The Court holds that where the reclaiming seller was not entitled to reclaim goods sold because its interest was defeated by a buyer in the ordinary course of business or by a security interest holder, the seller is not entitled to an administrative expense priority. See McCain Foods, Inc. v. Flagstaff Foodservice Co., 14 B.R. 462 (Bkrtcy.S.D.N.Y.1981) and Dopps v. Coast Trading, supra. Nor, as held by the Court in Clayton v. Coast Trading Company, 31 B.R. 674, No. 82-0422 (Bankr.Crt.D.Ore. June 1983), does the mere happenstance of delivery after the filing of the Chapter 11 under a prepetition contract create a post-petition contract or transaction between the seller and the debtor in possession entitling the former to an administrative priority in the Chapter 11. Nor does failure to pay or the dishonor of a draft prevent Coast from conveying good title to a good faith purchaser for value in the ordinary course of business. In re Samuels, 526 F.2d 1238 (5th Cir.1976).
On April 13, Coast sent a letter to Collingwood endeavoring to cancel the contracts which involved the aforesaid deliveries in Arizona. The grain had already been delivered to the consignees designated by Coast and represented by separate resale contracts between Coast and said consignees. Coast had attempted to pay for the grain but the bank had seized the deposits of Coast under a claim of setoff and the drafts were not honored. It was, however, too late for Coast to cancel or reject the contracts. Both such attempted cancellation and the later alleged resale of grain to Collingwood were apparently caused by legal confusion in the Chapter 11 and were meaningless and ineffective.
*680 Collingwood argues that The Bank of Nova Scotia should not be treated as a "good faith purchaser" whose rights come ahead of a reclaiming seller because the bank's security interest is not perfected.
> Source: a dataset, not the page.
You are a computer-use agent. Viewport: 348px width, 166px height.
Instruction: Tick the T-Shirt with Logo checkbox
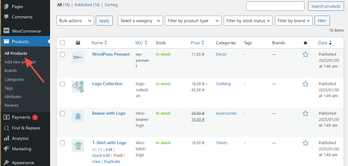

The Court holds that perfection is not necessary in order to become a good faith purchaser. In Guy Martin Buick, Inc. v. Colorado Springs National Bank, 519 P.2d 354 (Colo.App.1974), the Court stated that:
"The declared policy of the Colorado Uniform Commercial Code requires that a security agreement shall be effective between the parties and against other parties, except as is specifically provided otherwise in the Code. C.R.S.1963, XXX-X-XXX. The priority provisions of the Code delineate which interests in goods are superior to unperfected security interests. C.R.S.1963, XXX-X-XXX. The right to reclaim goods conveyed as part of a cash sale transaction created by C.R.S.1963, XXX-X-XXX(2), is not one of the interests which is listed as having priority over an unperfected security interest. Therefore, the bank's unperfected security interest, under the facts presented in this case, had priority over Guy Martin Buick's right to reclaim the automobiles."
The security interest of The Bank of Nova Scotia, through The Oregon Bank which held a general lien on all assets and through its own security agreement on accounts receivable, attached upon delivery of the grain before reclamation, but The Bank of Nova Scotia has agreed that any interpleaded funds to which it may be entitled may be paid to Coast.
The Court, therefore, concludes that judgment should be entered for defendants as to all cars except Car SSW 77602 delivered on April 15, and that plaintiff is entitled to $11,190.39 plus a pro rata share of any interest accumulated since Pinal Feeding paid the funds into Court and that defendant, Coast Trading Company, Inc., is entitled to the balance of the interpleaded funds held by the Clerk of the Bankruptcy Court in this adversary proceeding.